Шестков в жесткие революционные стандарты не вписывался совсем, но Шура после похорон все же позволила ему остаться в отряде. Иногда он сутками валялся на скрипучем пружинном матрасе, разглядывая потолок, и вообще ни о чем не мог думать. А бывало и наоборот – думал целыми днями, хотя и не совсем о том, о чем следовало бы. Порой Шестаков чувствовал себя участником какой-то мифической истории. Такие есть у многих народов, разбросанных по всем странам и континентам. У разных народов герои непременно отправляются в длинный путь. Кто-то выбирает дорогу по своей воле, другие – случайно, третьи – по ошибке. Часто эти герои – совершенно обычные люди, которые не могли похвастаться ни силой, ни особой храбростью.
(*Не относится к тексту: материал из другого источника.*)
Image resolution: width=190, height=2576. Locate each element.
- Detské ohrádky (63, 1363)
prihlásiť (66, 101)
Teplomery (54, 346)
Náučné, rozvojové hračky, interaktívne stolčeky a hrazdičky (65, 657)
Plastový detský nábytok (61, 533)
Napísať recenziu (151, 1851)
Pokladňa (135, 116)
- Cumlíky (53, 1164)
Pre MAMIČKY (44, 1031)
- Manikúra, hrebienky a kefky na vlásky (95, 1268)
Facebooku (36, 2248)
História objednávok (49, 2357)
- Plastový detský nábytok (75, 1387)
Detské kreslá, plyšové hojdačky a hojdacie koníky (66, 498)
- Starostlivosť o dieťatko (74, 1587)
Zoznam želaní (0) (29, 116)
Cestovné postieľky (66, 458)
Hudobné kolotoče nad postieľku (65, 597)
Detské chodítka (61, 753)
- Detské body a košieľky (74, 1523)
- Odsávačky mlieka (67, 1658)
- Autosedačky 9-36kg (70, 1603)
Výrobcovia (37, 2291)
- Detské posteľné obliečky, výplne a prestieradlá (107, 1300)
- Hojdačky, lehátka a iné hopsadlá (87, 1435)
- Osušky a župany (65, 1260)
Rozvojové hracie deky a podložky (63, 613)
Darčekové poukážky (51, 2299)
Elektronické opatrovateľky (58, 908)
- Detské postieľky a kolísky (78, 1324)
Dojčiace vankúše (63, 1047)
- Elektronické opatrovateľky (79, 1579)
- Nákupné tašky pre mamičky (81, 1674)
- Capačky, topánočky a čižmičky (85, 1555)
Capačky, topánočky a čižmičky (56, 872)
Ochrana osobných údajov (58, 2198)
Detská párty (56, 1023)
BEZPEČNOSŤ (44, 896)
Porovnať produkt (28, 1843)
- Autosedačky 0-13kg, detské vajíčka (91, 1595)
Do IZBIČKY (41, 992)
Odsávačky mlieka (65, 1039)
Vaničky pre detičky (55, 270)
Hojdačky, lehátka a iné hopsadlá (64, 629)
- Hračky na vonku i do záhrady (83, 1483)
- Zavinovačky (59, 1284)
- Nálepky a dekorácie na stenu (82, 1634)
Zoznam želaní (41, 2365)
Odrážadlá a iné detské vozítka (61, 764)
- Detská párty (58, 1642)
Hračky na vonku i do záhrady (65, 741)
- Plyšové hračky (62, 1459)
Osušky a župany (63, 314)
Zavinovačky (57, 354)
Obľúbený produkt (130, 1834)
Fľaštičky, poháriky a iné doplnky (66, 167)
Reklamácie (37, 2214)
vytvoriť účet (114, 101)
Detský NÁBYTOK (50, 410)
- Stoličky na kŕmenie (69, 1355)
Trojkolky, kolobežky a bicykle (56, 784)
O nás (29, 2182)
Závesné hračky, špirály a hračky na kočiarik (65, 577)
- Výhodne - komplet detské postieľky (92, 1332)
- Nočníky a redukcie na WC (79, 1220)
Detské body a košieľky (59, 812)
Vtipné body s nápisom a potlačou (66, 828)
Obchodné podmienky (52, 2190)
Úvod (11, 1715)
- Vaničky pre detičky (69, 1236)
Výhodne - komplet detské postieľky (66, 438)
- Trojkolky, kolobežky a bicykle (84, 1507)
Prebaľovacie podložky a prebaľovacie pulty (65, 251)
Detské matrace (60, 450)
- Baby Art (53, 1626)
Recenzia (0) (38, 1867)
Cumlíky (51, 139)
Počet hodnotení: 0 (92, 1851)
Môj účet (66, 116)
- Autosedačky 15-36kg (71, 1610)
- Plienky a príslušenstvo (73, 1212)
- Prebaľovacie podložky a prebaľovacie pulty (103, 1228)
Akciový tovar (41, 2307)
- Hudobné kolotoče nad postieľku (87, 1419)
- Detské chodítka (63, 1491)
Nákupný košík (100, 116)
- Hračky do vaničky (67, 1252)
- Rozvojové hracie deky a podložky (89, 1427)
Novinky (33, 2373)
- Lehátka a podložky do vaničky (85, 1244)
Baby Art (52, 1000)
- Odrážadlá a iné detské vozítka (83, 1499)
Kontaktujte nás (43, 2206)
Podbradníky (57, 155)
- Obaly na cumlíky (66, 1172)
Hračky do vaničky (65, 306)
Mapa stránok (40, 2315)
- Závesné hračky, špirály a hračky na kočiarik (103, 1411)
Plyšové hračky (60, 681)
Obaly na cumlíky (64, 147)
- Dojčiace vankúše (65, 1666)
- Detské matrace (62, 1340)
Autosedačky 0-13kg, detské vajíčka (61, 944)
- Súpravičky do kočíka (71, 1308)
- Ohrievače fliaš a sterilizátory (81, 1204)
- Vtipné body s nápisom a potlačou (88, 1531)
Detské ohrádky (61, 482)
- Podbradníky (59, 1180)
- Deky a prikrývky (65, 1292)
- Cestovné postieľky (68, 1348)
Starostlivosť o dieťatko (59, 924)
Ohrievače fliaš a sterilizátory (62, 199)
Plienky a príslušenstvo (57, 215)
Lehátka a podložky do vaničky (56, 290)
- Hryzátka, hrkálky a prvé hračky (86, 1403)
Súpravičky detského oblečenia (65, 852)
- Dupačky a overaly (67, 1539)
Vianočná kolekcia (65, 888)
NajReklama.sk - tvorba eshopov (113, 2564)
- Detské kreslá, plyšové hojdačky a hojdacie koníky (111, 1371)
Но у них у всех было нечто общее – они отправлялись путешествовать в Неизведанное.
Они двигались по незнакомым территориям, на их пути встречались хорошие и плохие люди, высокие горы, непроходимые лесные чащи, бескрайние пустыни, глубокие пещеры с драконами; они сбивались с пути, находили приют в чужих домах, где пережидали неприятности, и почти ежедневно преодолевали свой страх, чтобы двигаться дальше. Ну а потом наступал главный момент всего путешествия – герои оказывались в непреодолимом, как им казалось, тупике. И чтобы преодолеть это главное препятствие им нужно было выйти за пределы своих возможностей. Они собирались с силами и делали невозможное. А в конце за свои мучения получали награду – обретали себя, начинали понимать окружающий мир и своей место в этом мире. И возвращались домой, где их встречали героями. Впрочем, не всегда. И не всех…
Пока Шестаков думал, ел, спал и искал собственное место в длинном ряду мифологических странников, дождливая осень закончилась, промелькнули за окнами жилого блока суровые морозные месяцы, в степи сошел снег, зазеленели новые злаки. Но он ничего этого не видел, занятый сортировкой пожелтевших от времени и ломких листов выбеленной и высушенной целлюлозы, исчерченных буквами, рисунками, таблицами, графиками и строчками кода. А папки с документами, которые он доставал раз за разом из гигантского пластикового чемодана Искры Сергеевны, все никак не заканчивались.
С постоянным присутствием в отряде «перемещенного гражданского лица без определенных занятий» вынужден был смириться даже суровый Косяк, хотя по выражению его лица нетрудно было догадаться, что он при первой возможности с огромным удовольствием оставил бы в теле оппонента половину обоймы своего «Каштана». Но эта нелюбовь, как подозревал Шестаков, имела под собой более глубокие причины, чем несовпадение политических платформ. Косяк в отряде был самым старшим. И самым опытным. И входил в ближний круг Шуры. И имел все шансы стать для нее больше, чем просто другом. А тут, откуда ни возьмись, появляется какой-то гражданский, и весь привычный мир осыпается, как отсыревшая штукатурка на потолке.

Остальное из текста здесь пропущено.